Experts are still mystified by hundreds of young children around the world being hit by severe liver damage.

There are a number of theories about what has caused the hepatitis cases and some believe the most likely explanation lies with a fairly common stomach bug – despite it not being known to cause liver problems in otherwise healthy youngsters.

Yet though that illness, known as adenovirus 41, was detected in the children’s blood, it has not been found in their diseased livers.

Eric Kremer, a virus researcher at France’s Institute of Molecular Genetics of Montpellier, said: ‘There’s a lot of things that don’t make sense.’

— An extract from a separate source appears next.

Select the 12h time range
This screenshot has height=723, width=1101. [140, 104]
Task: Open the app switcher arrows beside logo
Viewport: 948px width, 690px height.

With health officials in at least 12 countries looking into the perplexing evidence, the main questions they are said to be asking are these:

  • Has adenovirus 41 been surging and therefore caused more cases of a previously undetected problem?
  • Are children more susceptible due to lockdowns that sheltered them from the viruses kids their age usually experience?
  • Is there some mutated version of the adenovirus causing this? Or some other not-yet-identified germ, drug or toxin?
  • Is some kind of haywire immune system reaction, perhaps caused by a past Covid-19 infection, impacting their response to the virus?

The US Centres for Disease Control and Prevention (CDC) is among those investigating the illnesses.

Officials last week said they are now looking into 180 possible cases across the US.

Most of the children were hospitalised; at least 15 required liver transplants and six died.

More than 20 other countries have reported hundreds more cases in total, though most cases have been in the UK and US.

Symptoms of hepatitis – or inflammation of the liver – include fever, fatigue, loss of appetite, nausea, vomiting, abdominal pain, dark urine, light-coloured stools, joint pain and jaundice.

The scale of the problem became clear last month – though disease detectives have been working on the mystery for months.

What are the symptoms of hepatitis in children?

Symptoms vary from child to child, but there are some key telltale signs to look out for.

They are as follows:

  • Flu-like symptoms
  • Yellowing of the skin or the whites of the eyes (jaundice)
  • Fever
  • Nausea or vomiting
  • Loss of appetite
  • Stomach pain or discomfort
  • Diarrhoea
  • Joint pain
  • Sore muscles
  • Itchy red hives on the skin
  • Clay-coloured stools
  • Dark-coloured urine

You should visit your GP if your child has any persistent or troublesome symptoms that you think could be caused by hepatitis.

Read more about hepatitis in children here.

Conventional causes of liver inflammation in otherwise healthy children – the viruses known as hepatitis A, B, C, D and E – did not show up in tests.

The children came from different places and did not seem to have common exposures.

But adenovirus 41 did frequently show up.

More than half of the US cases have tested positive for adenovirus, and in the small number of cases tested to see which kind was present, number 41 came up every time.

Dr Jay Butler, the CDC’s deputy director for infectious diseases, suggested that adenovirus’ repeated presence suggested it is playing a role but it is unclear what.

The viruses have previously been linked to hepatitis in children, but mostly in those with weakened immune systems.

Dr Umesh Parashar, chief of the CDC group focused on viral gut diseases, suggested recent genetic analysis has shown no evidence that a single new mutant version of the virus is to blame.

Adenovirus infections are not systematically tracked in the US, so it is unclear if there has been a new wave of infections.

But adenoviruses are so common that researchers are split on their presence.

‘If we start testing everybody for the adenovirus, they will find so many kids’ that have it, said Dr Heli Bhatt, a paediatric gastroenterologist who treated two Minnesota children with the liver problems.

She added that not finding a cause is quite common, with experts estimating that roughly a third of acute liver failure cases are unexplained.

Many of the cases recently added to the total were earlier ones that were re-evaluated, with about 10% of the US cases occurring in May, according to Dr Butler.

Other doctors believe the phenomenon may in fact have been going on for years.

Covid-19 vaccination has been ruled out because ‘the vast majority of these children are unvaccinated’, Dr Butler explained.

But past infection with the coronavirus itself might be factor, scientists say.

However, only 10% to 15% of the children with the mysterious hepatitis had Covid-19, health officials say.

Yet it remains possible that coronavirus particles lurking in the gut could be playing a role, Petter Brodin, a paediatric immunologist at Imperial College London, said.

In a piece earlier this month in the medical journal Lancet, Mr Brodin and another scientist suggested that a combination of lingering coronavirus and an adenovirus infection could trigger a liver-damaging immune system reaction.

‘I think it’s an unfortunate combination of circumstances that could explain this,’ he said.

Dr Markus Buchfellner, a paediatric infectious diseases doctor at the University of Alabama at Birmingham, was involved in the identification of the first US cases in the autumn.

He branded the illnesses weird and concerning.

But six months later, ‘we don’t really know exactly what we’re dealing with’, he added.